Men­schen, die sich für Gleich­be­rech­ti­gung ein­set­zen, wis­sen, dass Spra­che das dünns­te Brett ist – aber eben am leich­tes­ten zu bear­bei­ten, weil man dann weni­ger mit dem Stech­ei­sen im Hart­holz her­um­wür­gen muss. Gen­der­ge­rech­te Spra­che als intel­lek­tu­el­le Kom­fort­zo­ne. Dar­über lässt sich schrei­ben, strei­ten, dis­ku­tie­ren, ohne dass es all­zu dicht kommt. Weder muss ich als Mann dafür mei­nen Ange­stell­ten mehr zah­len, noch mei­nen gleich­be­rech­tig­ten Teil bei der Haus­ar­beit oder Kin­der­be­treu­ung leis­ten. Ein wenig Gen­öle auf Social­me­dia oder in den Feuil­le­tons ertra­gen, das war es auch schon.
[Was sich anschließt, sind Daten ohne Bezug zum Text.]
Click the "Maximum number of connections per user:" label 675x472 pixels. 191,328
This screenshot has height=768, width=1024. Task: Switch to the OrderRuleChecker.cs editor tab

Ich den­ke gera­de viel dar­über in mei­nen Bera­tun­gen über die­se Struk­tu­ren nach – ist ja schon irgend­wie auch eine schrä­ge Ana­lo­gie. Mei­ne Posi­ti­on ist ver­dammt kom­for­ta­bel. Ich muss mei­ne Hal­tung nicht ändern oder mei­ne Arbeits­rou­ti­nen. Das ist oft auch der Grund dafür, dass ich mich manch­mal bewusst in ande­re Posi­tio­nen bege­be und im mei­nem pri­va­ten Umfeld die Viel­falt suche. Ich bin sehr glück­lich, dass ich dabei auch manch­mal unge­fil­tert rück­ge­mel­det bekom­me, „wie das so ankommt in die­ser Realität“.

PS:

Ich ver­wen­de zuneh­mend gen­der­ge­rech­te Spra­che und set­ze mich für ver­än­der­te Rou­ti­nen im Schul­sys­tem ein. Die die­sem Ein­satz ver­bun­de­ne „Leis­tung für gesell­schaft­li­che Ver­hält­nis­se“ hal­te aller­dings in mei­nem Fall nicht für beson­ders rele­vant. Die Magie kommt für mich von woan­ders. Und manch­mal fängt sie ganz banal an, z.B. bei der Unter­stüt­zung bei der Ein­rich­tung von irgend­wel­chem Gerätekrams.